[Raw records]
---

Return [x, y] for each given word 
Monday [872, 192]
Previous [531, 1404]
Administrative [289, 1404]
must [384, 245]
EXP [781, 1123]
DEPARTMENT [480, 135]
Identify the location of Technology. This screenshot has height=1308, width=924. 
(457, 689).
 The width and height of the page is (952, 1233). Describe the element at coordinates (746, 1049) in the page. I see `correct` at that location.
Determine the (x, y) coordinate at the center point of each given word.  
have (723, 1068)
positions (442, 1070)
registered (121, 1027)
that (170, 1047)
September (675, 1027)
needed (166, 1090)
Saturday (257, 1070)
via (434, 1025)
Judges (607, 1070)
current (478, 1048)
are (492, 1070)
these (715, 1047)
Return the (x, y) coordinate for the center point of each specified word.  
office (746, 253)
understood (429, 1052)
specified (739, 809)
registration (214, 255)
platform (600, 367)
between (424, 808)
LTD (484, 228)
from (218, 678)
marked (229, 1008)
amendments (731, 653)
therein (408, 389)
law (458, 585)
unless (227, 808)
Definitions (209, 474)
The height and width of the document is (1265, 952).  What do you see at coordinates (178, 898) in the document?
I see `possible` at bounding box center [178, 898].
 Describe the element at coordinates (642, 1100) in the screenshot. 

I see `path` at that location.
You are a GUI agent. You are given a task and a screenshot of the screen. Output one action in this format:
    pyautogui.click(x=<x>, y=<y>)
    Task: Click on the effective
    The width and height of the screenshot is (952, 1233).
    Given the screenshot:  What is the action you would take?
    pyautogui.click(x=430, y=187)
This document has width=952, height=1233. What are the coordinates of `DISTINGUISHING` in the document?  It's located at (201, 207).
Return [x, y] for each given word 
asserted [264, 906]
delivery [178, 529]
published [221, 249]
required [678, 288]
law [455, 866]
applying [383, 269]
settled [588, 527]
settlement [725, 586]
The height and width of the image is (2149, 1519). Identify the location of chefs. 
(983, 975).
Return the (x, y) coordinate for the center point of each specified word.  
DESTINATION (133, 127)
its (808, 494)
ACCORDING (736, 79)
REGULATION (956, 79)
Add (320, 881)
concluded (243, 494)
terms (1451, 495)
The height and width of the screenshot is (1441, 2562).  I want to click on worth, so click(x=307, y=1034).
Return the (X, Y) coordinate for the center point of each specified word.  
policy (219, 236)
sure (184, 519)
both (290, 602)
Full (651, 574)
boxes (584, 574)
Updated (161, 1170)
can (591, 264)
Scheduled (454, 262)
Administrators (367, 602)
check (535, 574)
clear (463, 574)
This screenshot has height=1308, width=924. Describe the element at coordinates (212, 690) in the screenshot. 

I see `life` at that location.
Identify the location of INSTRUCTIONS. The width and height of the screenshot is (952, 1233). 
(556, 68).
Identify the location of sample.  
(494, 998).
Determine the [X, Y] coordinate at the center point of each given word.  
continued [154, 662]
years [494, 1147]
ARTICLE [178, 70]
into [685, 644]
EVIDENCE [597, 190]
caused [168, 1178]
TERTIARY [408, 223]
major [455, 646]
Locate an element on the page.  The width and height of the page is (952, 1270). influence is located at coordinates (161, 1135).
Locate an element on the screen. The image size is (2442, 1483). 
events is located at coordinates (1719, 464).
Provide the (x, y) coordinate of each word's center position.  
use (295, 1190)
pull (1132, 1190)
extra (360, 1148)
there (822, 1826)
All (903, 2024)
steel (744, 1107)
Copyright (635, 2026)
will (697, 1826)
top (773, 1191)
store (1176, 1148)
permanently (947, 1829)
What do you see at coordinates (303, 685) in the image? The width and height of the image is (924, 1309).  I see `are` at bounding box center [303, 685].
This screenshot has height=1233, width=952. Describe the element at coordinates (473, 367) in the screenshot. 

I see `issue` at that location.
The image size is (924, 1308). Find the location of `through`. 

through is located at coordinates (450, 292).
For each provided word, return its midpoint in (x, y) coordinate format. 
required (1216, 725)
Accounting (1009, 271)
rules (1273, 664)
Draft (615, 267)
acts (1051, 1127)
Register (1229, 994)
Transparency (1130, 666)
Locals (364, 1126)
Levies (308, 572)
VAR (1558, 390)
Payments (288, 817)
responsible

---

▶ [What to do] Rewrite every line from the one containing "that (170, 1047)" down to the one containing "Definitions (209, 474)", both ends included, and shift each coordinate in the answers by adding 119 to it.

▶ [Solved exercise]
that (289, 1166)
September (794, 1146)
needed (285, 1209)
Saturday (376, 1189)
via (553, 1144)
Judges (726, 1189)
current (597, 1167)
are (611, 1189)
these (834, 1166)
Return the (x, y) coordinate for the center point of each specified word.  
office (865, 372)
understood (548, 1171)
specified (858, 928)
registration (333, 374)
platform (719, 486)
between (543, 927)
LTD (603, 347)
from (337, 797)
marked (348, 1127)
amendments (850, 772)
therein (527, 508)
law (577, 704)
unless (346, 927)
Definitions (328, 593)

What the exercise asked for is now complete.